На железном органе холодных и мрачных труб где-то там, глубоко, под десятками метров шлака, отбивает ноктюрны безмолвный и страшный труп, потому что он слишком давно разучился плакать. Цепенеют вверху облака и плывут к земле, из холодной воды становясь почерневшей сажей. Сколько мы здесь? Полгода? Или, может десяток лет? Как бы ты не кричал - всё равно ведь никто не скажет.
Если хочешь войти в этот дом - то входи, не стой, если тянет - тянись, не противься железной воле, только дом-то - пустой, он ведь - дом, потому пустой, только горе осталось. Ну правильно - это горе. Это горе - как небыль. И сотни теней вокруг, завиваясь спиралями, реют куда-то выше, положи арбалет, ты не сможешь дойти, мой друг, слишком многие умерли тут и ты это слышал. На "один" или "ноль" - захлебнувшись в золе во сне, а на прочие большие - от пустоты и влаги, это злая судьба, если хочешь поспорить с ней, то готовься к тому что ты выйдешь с белёсым флагом.
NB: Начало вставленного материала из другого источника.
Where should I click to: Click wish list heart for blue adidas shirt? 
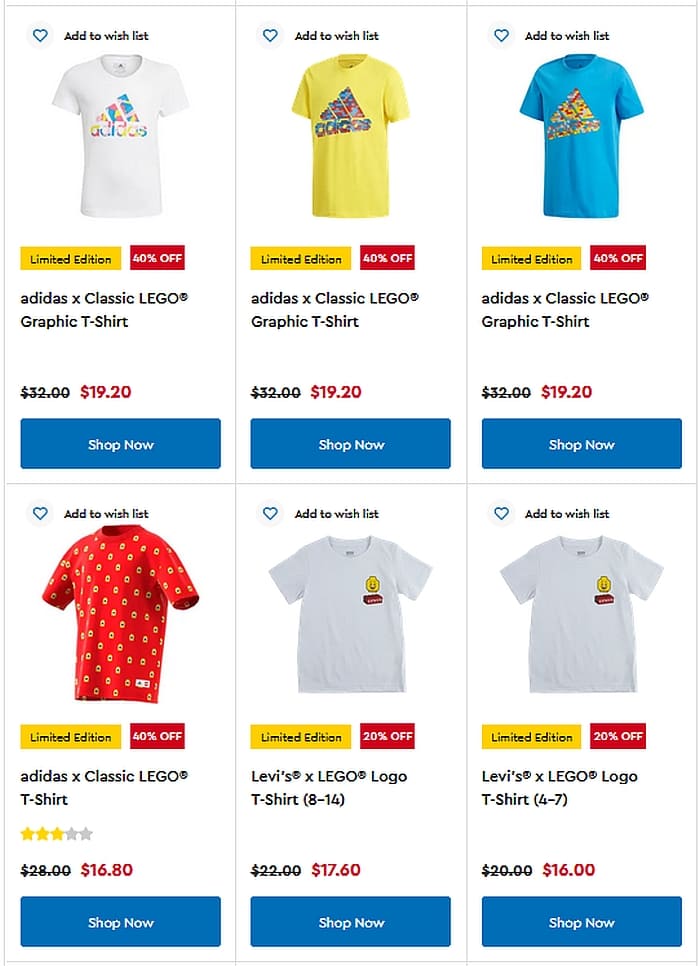coord(502,36)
Ты идёшь, как герой, молчаливый, но заводной, по разваленным улицам в вязком дыму по пояс, ты привык не считаться с доставшим "а что со мной?", выводить не желаешь ты панику из запоя, не желаешь молчать, но желаешь идти и жить, не подросток-бродяжничек, а ну совсем Айвенго, ты шагаешь на "два", а на "три" - со всех ног бежишь, а на прочие бОльшие - вспархиваешь, как тенгу. Подожди до зари, а, гляди - вот она, заря, расправляет над небом на флаге янтарном "хватит", если тут, среди мусорных куч, ты поверишь "зря", то пойми, тебя сразу же за ногу что-то схватит. Продирайся, как воин на последней своей войне, здесь не ждут у стены, как драгдиллеров беспризорник, здесь позорно не стать хоть немножечко, но сильней... А хотя, изменения, видно, в разы позорней. Если как-то ты здесь - то плетёшься побит, устал, по завязанным в узел кошмарам из детских сказок, ты не стал сильнее, ты и вовсе никем не стал, для того чтобы кем-то быть, ты невозможно разный.
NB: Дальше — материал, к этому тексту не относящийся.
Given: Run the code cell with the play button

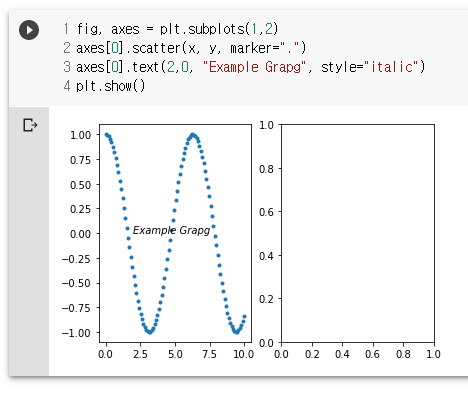Looking at the screenshot, I should (x=29, y=30).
Каждый морок и страх, из шкатулки, как на заказ - напугает до ужаса, сгонит под одеяло, не подумать о тьме, не раскрыть бы случайно глаз, я и так еле двигаюсь, времени очень мало. Мёртвый кот из окна - точно мой, хоронил я сам, разбиваются капли - в дожде я бежал от своры. Я увидел свой дом - точно, помню, я стих писал, а тем временем в нижние окна забрались воры - это ночь беготни, блеска ножиков, сигарет, и ударов в артериях - двести - любому хватит, хочешь спрятаться шкаф, но ты помнишь - в шкафу скелет, он скребётся и дышит, пока ты лежишь в кровати. Вот могила с цветком - там, я помню, пропала мать, вот отцовская жаркая битва в Афганистане...
Если сможешь мечтать, сможешь верить и понимать, эта вера, наверное, чем-нибудь большим станет, и закружит на "шесть", а на "семь" понесёт вперёд, успокоит, согреет и даст тебе меч и латы... Чтобы рыцарем быть - как Айвенго и Ланселот, нужно бегать без ног и летать, но не быть крылатым.
Каждый день проходя через город, сожми кулак и, дрожа от бесстрашия, бейся с могучей силой.
Если сможешь поверить,
в себе накопить тепла,
то однажды ты справишься с собственным
Сайлент-Хиллом.
Не бывает окОн, заколоченных навсегда - а на время - пожалуйста, хоть на века и больше, начертает мне путь звезда. Так она ж - звезда, замутняет глаза мне боль, так она ведь - боль же. Тихий Город уснул, покосившись, как старый кедр, под студёнистым маревом смога бродили тени, тени - злые посланники гадких и мокрых недр, или вечные узники улиц хитросплетений. Тени шепчут стихи и глядят в заоконный мрак - если кто-то и выживет - будет навеки заклят, если очень силён - то сразись и дождись утра, если будешь счастливчиком - сможешь дожить до завтра.
На железном органе холодных и мрачных труб где-то там, глубоко, под десятками метров шлака, отбивает ноктюрны безмолвный и страшный труп, потому что он слишком давно разучился плакать. Цепенеют вверху облака и плывут к земле, из холодной воды становясь почерневшей сажей. Сколько мы здесь? Полгода? Или, может десяток лет? Как бы ты не кричал - всё равно ведь никто не скажет.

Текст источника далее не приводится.